O Dilema
Não.
Não se trata
do dilema de Eutífron, nem tão pouco utiliza-lo como argumento propositivo ao
tema que abaixo desenvolvo.
Trata-se antes do dilema, direi,
necessidade premente, de escolher entre dois tipos de Democracia imposta, actualmente, pela falência de um deles.
Atentemos nos dois tipos em análise: Democracia
representativa e Democracia
participativa. Poderão parecer sinónimos, mas encerram, na sua concepção,
filosofia e concomitantes ideologias, diferenças substanciais.
Democracia Representativa é consensualmente aceite como o exercício
do poder político pelos cidadãos, através de eleições, exercido indirectamente através de seus representantes ─ designados pelos partidos políticos ─
com mandato para os representar, em seu nome e pela autoridade por esse meio
conferida, isto é, legitimados pelos resultados da consulta popular.
Democracia
Participativa é hoje considerada o que poderá via a ser um modelo no
exercício do poder político praticado através do debate público entre cidadãos,
eleitores e eleitos, em condições iguais de participação.
Para
tal podem ter acesso permanente aos seus representantes e não apenas periodicamente, nas eleições ─ como
na Democracia Representativa ─ fazendo ouvir as suas opiniões
por forma institucionalizada, antes da tomada de decisões e deliberar sobre elas.
Aplicam-se
deste modo, mecanismos de controlo exercidos pela sociedade civil sobre o
Governo e Administração Pública em geral, não se reduzindo o papel democrático
dos cidadãos apenas ao voto
expresso nas urnas, mas alargando-o, democraticamente, à esfera social,
interventivamente.
Está
assim assegurado o princípio democrático
da participação.
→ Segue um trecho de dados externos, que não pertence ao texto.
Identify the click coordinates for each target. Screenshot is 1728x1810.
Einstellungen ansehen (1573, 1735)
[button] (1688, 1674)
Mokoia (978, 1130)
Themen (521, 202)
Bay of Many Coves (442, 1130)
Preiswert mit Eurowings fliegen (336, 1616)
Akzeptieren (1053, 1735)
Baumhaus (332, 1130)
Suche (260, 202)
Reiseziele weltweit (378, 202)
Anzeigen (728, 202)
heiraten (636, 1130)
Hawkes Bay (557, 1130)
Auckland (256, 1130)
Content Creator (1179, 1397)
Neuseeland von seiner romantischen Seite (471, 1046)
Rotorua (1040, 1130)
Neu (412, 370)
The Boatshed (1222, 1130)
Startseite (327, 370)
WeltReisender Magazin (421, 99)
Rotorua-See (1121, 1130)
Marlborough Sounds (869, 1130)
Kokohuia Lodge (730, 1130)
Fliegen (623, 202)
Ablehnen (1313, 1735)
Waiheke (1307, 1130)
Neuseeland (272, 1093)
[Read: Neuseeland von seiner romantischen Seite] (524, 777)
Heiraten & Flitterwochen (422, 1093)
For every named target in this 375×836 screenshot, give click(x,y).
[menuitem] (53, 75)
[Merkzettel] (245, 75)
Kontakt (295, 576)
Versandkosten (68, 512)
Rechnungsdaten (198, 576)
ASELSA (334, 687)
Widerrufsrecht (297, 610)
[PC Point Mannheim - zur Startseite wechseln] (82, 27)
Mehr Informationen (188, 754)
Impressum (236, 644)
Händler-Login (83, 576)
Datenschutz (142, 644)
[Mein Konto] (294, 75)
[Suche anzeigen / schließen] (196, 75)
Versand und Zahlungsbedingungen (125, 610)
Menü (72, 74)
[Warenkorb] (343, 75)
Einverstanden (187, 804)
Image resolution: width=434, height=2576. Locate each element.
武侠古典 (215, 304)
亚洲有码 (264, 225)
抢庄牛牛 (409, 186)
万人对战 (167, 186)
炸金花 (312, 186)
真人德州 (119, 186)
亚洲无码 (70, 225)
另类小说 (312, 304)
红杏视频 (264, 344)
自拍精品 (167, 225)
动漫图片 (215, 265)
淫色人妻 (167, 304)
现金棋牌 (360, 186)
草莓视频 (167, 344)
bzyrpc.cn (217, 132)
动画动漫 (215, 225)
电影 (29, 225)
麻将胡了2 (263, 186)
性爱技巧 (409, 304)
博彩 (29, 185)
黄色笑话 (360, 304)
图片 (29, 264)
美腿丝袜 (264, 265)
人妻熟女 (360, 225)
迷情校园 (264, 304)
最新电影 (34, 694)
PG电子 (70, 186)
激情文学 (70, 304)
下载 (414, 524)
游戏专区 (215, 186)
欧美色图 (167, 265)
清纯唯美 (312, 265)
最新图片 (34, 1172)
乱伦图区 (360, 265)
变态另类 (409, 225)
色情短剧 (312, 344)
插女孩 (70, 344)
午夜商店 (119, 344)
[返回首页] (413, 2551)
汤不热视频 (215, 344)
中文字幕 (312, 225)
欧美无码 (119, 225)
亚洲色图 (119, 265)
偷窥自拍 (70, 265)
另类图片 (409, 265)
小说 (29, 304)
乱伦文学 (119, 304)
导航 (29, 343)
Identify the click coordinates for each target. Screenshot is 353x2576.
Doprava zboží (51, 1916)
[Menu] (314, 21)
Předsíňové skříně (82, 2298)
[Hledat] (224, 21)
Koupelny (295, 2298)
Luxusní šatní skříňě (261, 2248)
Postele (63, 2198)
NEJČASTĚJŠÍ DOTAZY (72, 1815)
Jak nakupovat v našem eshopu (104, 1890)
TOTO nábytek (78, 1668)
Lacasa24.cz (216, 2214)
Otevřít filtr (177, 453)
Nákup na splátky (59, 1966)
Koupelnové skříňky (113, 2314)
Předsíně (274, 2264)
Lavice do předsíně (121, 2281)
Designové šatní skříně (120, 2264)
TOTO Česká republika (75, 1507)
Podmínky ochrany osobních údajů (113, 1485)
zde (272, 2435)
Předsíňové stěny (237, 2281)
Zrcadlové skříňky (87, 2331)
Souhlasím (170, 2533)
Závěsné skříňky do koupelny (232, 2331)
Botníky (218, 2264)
Ela pode assumir as
mais variadas formas, todas conducentes, sempre, à tomada democrática das decisões.
Basta efectuar uma constatação factual, intelectualmente
séria ─ percorrendo a história recente ─ para concluir que a Democracia Representativa é hoje um logro, uma falácia quanto à
real representatividade que deveria possuir, refém, na maioria dos casos, das
estruturas partidárias, ou seja da partidocracia.
Estas, por sua vez, alimentam-se e são ferverosamente suportadas e
defendidas por interesses colaterais, usualmente ligados aos domínios dos
grandes interesses económico e financeiro.
Ao contrário, a Democracia
Participativa confere a possibilidade de intervenção directa dos cidadãos
eleitores nas tomadas de decisão e de controle do exercício do poder ou dos
detentores de cargos executivos do governo.
A legitimidade das decisões políticas advém da possibilidade de
discussão que, orientada pelos princípios da inclusão, do pluralismo, da
igualdade participativa, da autonomia e da justiça social, conferem um
reordenamento na lógica de poder político tradicional. Ou seja, os cidadãos
são parte integrante do sistema e não meros espectadores, sem possibilidade de
intervir institucionalmente, com voz activa, ao invés de serem obrigados a
aceitar, passivamente, todas as decisões politicas emanadas pelo poder, alegadamente
representativo.
Dito isto e não particularizando, deveremos atentar no
que se está presentemente a desenvolver na Europa, incluindo Portugal. O
despontar de novos e diferentes Movimentos e Partidos Políticos, ─ fora do
espectro cromático habitual ─ são bem a prova do cansaço, desilusão e resiliência
à miséria, dos cidadãos, face à persistência no flagelo corrosivo e pernicioso,
dos malefícios impostos pela partidocracia
vigente nas Democracias Representativas nestas
últimas quase quatro décadas, com evidente degradação nas condições de vida das
populações em geral.
A consciencialização dos cidadãos para este beco actual,
quer pela auto-experiência das desgraças sociais, quer pelo alertar e aumento
da massa crítica de alguns, conduziu-nos a uma forma de reacção política
inimaginável há cinco anos atrás.
As mudanças que agora ocorrem nas democracias europeias,
poderão não conduzir de imediato a grandes alterações estruturais no tecido
político. Colocam todavia um travão já visível na tendência de entendimento da vontade dos cidadãos na mudança,
sobretudo quanto ás politicas da dita Democracia
Representativa, avulsas e de aplicação paliativa, sempre em beneficio de
alguns e a desgraça de muitos.
Continuará a estar na nossa mão contribuir por forma
consequente para essa mudança. Como já disse antes, entendo que a Democracia
não poderá existir sem partidos. Com os partidos actuais é que não. Continuar a
votar neles é garantir a continuidade do garrote da desgraça e miséria a que
nos conduziram. Julgo ser desnecessário entrar em minudências…
O voto inteligente será a melhor opção, independentemente
das convicções políticas de cada um. Só
assim conseguiremos almejar mudanças substantivas.